§ Passage provided:
.....
Yes but what is information? How can we judge what is information and what is not?


Information is never a physical thing itself, and its always an abstract representation of something else that is not present at the time.

Whenever a coding system is employed to represent something else, then that object contains information.

Are DNA and RNA (and the huge variation that exists amongst them) intelligent in origin? How are sequences of DNA that dont code for anything intelligent? How can sequences coding for viral DNA be considered intelligent?


These are interesting questions, but they have no bearing on the primary discussion. You must keep in mind that we are talking about the origin of life. You must be able to demonstrate how the genetic code came about through 100% materialistic processes. Questions about what happened after the origin are less important.

DNA and RNA had to have had mental origins. They are both based on code systems that store information. The origin of non-coding regions have no bearing on the discussion.

No one is claiming that a sequence itself is intelligent, only that at the point of origin, that life was created by an intellgent being.

What allows us to say "humans understand the properties of creation, so everything was created". You can't generalise what humans can do and apply it to the natural world. Everything we do requires an intelligent origin by default - because humans are doing it. So does every action perfomed by a chimp.



This has nothing to do with what anyone does. Its a simple fact that everywhere information exists, that a code system is required to store it, even its only momentary. E.g. consider the dance of the honey bee. Their dance is a symbol seet that is an abstract preprenstation of something else, i.e. distance and direction.

It has long been known that successfully foraging Western honey bees perform a dance on their return to the hive, known as waggle dance (the round dance is a short version of the waggle dance). The laden forager dances on the comb in a circular pattern, occasionally crossing the circle in a zig-zag or waggle pattern. Aristotle in 330 BC, described this behaviour in his Historia Animalium. It was thought to attract the attention of other bees.

In 1947, Karl von Frisch correlated the runs and turns of the dance to the distance and direction of the food source from the hive. The orientation of the dance correlates to the relative position of the sun, and the length of the waggle portion of the run is correlated to the distance from the hive. There is no evidence that this form of communication depends on individual learning.


Honey Bee Dance

again, its not really. Such an assumption is based on the genetic code being an intelligent code, and its not. Even then, theres not enough evidence to catagorically state: "this is intelligent in origin".
.....
§ Raw data:
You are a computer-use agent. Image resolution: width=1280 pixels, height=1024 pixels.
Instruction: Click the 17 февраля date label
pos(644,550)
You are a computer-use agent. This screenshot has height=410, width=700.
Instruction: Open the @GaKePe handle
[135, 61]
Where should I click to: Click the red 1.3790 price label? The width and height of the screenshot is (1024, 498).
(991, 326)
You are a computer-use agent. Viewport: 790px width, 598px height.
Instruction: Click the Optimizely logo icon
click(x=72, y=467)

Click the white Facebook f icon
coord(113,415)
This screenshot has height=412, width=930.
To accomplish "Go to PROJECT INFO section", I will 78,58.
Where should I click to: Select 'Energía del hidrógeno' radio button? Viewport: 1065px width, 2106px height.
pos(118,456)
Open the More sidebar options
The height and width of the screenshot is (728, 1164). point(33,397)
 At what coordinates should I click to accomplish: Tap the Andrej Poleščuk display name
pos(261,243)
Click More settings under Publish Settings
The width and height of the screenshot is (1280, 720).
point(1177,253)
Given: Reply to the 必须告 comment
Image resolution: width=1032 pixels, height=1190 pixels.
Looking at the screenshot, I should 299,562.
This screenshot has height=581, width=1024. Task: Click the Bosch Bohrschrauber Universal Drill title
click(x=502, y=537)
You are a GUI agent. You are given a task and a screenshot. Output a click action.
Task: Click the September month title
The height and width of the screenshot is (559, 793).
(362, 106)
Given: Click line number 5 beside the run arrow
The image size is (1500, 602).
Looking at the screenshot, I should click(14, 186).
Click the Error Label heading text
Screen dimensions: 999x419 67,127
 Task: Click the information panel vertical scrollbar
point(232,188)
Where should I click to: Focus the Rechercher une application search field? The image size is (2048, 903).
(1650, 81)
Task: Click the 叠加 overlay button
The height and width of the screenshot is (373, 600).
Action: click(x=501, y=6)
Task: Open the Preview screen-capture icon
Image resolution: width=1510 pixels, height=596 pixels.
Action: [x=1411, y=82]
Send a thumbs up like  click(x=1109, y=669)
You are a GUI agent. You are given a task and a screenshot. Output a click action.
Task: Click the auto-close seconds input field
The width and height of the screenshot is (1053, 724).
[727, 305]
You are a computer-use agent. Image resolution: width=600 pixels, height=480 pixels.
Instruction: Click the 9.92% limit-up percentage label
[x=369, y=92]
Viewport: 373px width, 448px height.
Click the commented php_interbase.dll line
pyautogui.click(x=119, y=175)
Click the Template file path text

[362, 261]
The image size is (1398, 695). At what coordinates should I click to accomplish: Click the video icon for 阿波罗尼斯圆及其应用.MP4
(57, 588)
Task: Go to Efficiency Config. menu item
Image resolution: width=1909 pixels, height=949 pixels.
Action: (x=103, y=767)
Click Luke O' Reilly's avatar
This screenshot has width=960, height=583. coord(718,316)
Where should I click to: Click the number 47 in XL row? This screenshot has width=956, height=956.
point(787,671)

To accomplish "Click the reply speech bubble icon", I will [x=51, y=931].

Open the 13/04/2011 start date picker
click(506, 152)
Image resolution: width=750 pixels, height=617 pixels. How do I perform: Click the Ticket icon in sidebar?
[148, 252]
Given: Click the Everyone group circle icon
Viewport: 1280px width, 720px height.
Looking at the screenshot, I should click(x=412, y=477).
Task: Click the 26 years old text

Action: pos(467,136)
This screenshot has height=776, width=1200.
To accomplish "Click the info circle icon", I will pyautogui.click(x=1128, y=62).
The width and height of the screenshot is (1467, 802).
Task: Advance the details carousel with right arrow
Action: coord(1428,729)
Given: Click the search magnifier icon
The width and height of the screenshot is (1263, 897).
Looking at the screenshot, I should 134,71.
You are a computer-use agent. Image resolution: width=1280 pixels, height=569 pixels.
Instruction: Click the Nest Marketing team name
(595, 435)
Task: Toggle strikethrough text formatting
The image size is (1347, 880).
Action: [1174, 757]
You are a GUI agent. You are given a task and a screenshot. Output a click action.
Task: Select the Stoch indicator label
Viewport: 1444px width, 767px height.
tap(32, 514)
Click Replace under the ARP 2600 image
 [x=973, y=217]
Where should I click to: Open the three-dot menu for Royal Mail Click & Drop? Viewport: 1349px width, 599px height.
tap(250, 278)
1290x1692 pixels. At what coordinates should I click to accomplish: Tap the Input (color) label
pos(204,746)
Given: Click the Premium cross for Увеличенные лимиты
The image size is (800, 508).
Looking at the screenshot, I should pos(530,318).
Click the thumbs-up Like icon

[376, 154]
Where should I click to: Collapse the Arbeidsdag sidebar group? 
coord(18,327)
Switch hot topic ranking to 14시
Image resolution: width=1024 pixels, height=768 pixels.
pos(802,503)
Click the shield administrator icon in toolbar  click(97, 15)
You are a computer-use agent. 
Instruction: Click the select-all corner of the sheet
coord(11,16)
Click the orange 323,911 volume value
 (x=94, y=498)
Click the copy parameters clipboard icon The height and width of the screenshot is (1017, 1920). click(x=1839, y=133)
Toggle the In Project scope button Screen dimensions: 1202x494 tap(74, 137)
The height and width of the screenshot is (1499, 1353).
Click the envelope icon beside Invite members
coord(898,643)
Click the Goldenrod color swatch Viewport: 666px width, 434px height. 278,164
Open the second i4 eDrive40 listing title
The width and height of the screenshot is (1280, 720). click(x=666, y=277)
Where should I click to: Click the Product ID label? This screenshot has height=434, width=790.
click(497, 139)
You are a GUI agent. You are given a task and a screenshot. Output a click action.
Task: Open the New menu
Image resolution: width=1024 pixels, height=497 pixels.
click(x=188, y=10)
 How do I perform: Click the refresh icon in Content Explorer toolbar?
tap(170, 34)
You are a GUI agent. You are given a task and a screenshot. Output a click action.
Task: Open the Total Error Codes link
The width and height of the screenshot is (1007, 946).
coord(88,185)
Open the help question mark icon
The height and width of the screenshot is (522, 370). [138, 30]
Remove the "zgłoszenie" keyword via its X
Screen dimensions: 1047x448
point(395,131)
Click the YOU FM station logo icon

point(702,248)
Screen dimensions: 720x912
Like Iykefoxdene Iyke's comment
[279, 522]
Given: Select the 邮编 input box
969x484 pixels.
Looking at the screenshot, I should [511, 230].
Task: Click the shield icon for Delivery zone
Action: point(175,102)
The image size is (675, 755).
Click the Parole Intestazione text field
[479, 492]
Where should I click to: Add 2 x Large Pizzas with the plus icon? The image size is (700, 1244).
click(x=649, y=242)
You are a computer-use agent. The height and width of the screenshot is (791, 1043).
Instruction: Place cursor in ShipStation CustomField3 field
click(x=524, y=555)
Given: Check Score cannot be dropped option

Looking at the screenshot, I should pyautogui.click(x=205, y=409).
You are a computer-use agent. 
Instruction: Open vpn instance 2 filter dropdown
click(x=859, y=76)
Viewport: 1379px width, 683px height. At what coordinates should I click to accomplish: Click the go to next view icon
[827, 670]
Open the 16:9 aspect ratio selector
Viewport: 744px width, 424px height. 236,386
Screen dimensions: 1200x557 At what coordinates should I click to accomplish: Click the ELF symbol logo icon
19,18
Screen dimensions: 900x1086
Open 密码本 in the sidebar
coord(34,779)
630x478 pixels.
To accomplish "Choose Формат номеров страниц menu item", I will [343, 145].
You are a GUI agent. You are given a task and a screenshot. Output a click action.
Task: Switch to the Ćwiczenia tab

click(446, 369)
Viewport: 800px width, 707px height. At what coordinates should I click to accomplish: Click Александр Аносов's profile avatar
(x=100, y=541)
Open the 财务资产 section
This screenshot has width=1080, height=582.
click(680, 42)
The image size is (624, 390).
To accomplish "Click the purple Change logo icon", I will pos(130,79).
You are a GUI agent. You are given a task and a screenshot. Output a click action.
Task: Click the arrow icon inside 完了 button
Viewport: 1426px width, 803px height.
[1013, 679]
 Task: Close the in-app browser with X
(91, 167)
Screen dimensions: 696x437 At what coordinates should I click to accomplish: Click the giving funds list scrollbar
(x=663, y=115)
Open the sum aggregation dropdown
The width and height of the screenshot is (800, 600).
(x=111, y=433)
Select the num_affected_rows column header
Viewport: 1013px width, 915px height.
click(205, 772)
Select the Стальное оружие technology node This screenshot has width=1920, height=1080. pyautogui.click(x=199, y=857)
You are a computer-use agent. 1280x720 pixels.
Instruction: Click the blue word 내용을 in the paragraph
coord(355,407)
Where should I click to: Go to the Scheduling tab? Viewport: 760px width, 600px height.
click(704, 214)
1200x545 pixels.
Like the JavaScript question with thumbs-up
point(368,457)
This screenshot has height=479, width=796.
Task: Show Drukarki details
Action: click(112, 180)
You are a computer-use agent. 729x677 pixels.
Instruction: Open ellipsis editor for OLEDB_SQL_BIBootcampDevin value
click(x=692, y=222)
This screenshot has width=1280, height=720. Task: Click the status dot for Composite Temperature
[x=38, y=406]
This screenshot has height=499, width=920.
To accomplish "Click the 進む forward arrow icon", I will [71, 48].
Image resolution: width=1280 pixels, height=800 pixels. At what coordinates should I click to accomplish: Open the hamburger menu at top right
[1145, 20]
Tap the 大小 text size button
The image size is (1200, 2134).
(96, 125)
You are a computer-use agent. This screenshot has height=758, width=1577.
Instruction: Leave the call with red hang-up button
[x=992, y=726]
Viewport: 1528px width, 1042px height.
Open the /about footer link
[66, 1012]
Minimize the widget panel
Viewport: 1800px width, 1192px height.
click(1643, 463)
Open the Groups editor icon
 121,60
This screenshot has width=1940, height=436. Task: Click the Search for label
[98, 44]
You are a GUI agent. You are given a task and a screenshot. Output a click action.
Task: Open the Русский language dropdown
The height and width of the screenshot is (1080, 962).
.....
§ Assignment 1:
Using the exchange on information and DNA, answer each question briefly:
(a) In what year did Karl von Frisch link the dance's runs and turns to the distance and direction of the food source?
(b) Who described the honey bee dance in 330 BC, and in which work?
(c) What is the length of the waggle portion of the run correlated to?
§ Assignment 2:
Say whether each statement agrees with the exchange on information and DNA. Answer yes or no, and quote the words of the exchange that decide it.
(a) Information is described as a physical thing.
(b) The orientation of the dance is tied to the relative position of the sun.
(c) There is evidence that the bees' dance depends on individual learning.

§ Final answer 1:
(a) 1947
(b) Aristotle, in his Historia Animalium
(c) The distance from the hive

§ Final answer 2:
(a) No: "Information is never a physical thing itself"
(b) Yes: "The orientation of the dance correlates to the relative position of the sun"
(c) No: "There is no evidence that this form of communication depends on individual learning."